Ransomware, the type of malware that can infect your computers and devices, lock you out of your own files, and demand a ransom to unlock them, is growing rapidly in both incidents and sophistication. In some cases, ransomware is even used as a cover to distract from more serious attacks, so it’s important for everyone to learn what’s new with this persistent threat.

First, it’s clear that these kind of attacks spell success for the malware authors, who have ramped up their distribution. McAfee saw a 59% increase in ransomware in 2017 over the previous year, and a 35% spike in the fourth quarter alone. This is despite the fact that only half of victims who chose to pay the ransom actually recover their files, according to a recent study.

Still, they are clearly profitable for the cybercriminals who usually demand payment in hard-to-trace cryptocurrencies, such as Bitcoin. The fact that cryptocurrencies spiked in value last year, with Bitcoin showing a 10-fold increase alone, is probably another factor. These attacks were estimated to cost victims up to $5 billion globally in 2017, including data loss, downtime and disruption.

What’s more, in order to make money today’s thieves don’t even have to be tech savvy. Ransomware marketplaces have sprouted up online, offering malware strains for any would-be cybercrook, and generating extra profit for the malware authors, who often ask for a cut in the ransom proceeds.

This favorable environment has led to malware innovation. Although computers have been the traditional targets, cybercriminals have recently set their sights on the huge mobile market. Take, for instance, the DoubleLocker malware strain aimed at Android devices. It not only encrypted users’ data, but also changed their PIN codes, locking them out of their devices all together. This malware spread as a phony Adobe Flash Player update.

We have also seen the rise of so-called “pseudo ransomware”, like NotPetya. This malware strain used ransomware as a cover to do even more damage to victims’ data, presumably to cause disruption. Even more concerning was the way it spread— originally planted in accounting software, it could infect other computers without tricking users into downloading it, and evading known ransomware detection. Although this malware displayed a message demanding ransom in Bitcoin, there was no identifying number to track payments and the data was so damaged that there is no way to actually restore files.

Given the growing threats that ransomware and its disruptive variants pose, you need to know what to look out for, and how to protect yourself.

Follow these important tips to steer clear of ransomware:

  • Backup your data—The best way to avoid the threat of being locked out of your critical files is to ensure that you always have backup copies of them, preferably in the cloud and on an external hard drive. This way, if you do get a ransomware infection, you can wipe your computer or device free and reinstall your files from backup. This is important not only because it protects your data, but because you are not tempted to reward the malware authors by paying a ransom.

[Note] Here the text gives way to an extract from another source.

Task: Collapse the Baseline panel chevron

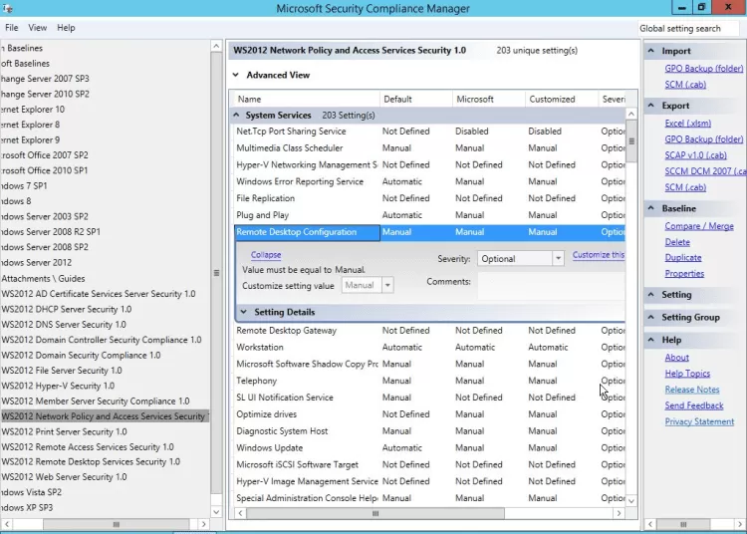Action: tap(650, 209)
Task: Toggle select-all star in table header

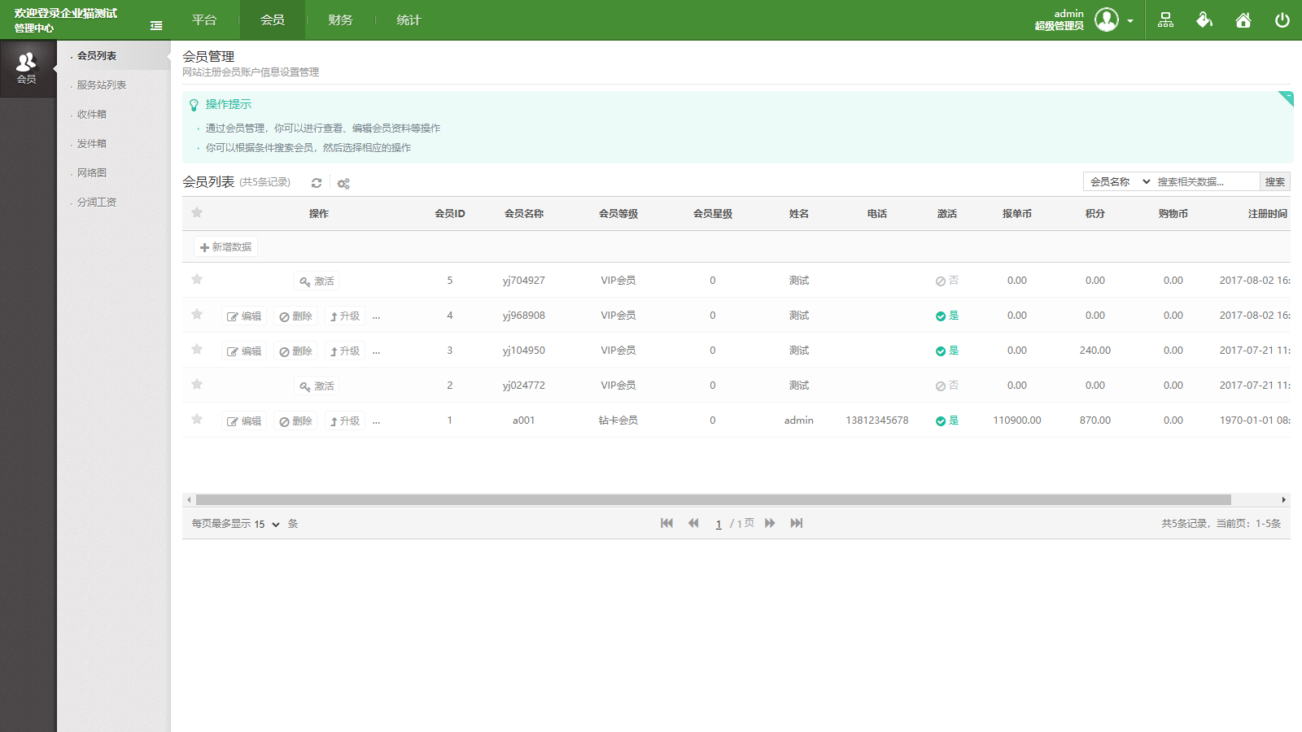Action: [197, 213]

    Microsoft users, for instance, can opt to use Office 365’s OneDrive Business cloud backup service to recover files. Backups won’t prevent ransomware, but it can mitigate the risks.

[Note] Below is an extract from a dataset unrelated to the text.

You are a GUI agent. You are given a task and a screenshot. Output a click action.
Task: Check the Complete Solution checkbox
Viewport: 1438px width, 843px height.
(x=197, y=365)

  • Use security software—Make sure all your computers and devices are protected with comprehensive security software, and keep all of your software up-to-date to safeguard you from the latest ransomware threats.
  • Practice Safe Surfing—Be careful where you click. Don’t respond to emails and text messages from people you don’t know, and only download applications from trusted sources. This is important since malware authors often use social engineering to try to get you to install dangerous files.
  • Only Use Secure Networks—Avoid using public Wi-Fi networks, since many of them are not secure, and cybercriminals can snoop on your internet usage. Instead, consider installing a VPN, which provides you with a secure connection to the Internet no matter where you go.
  • Stay informed—Keep current on the latest threats. This way you know what to look out for. Finally, in the case that you do get a ransomware infection and have not backed up all your files, know that some decryption tools are made available by tech companies to help victims.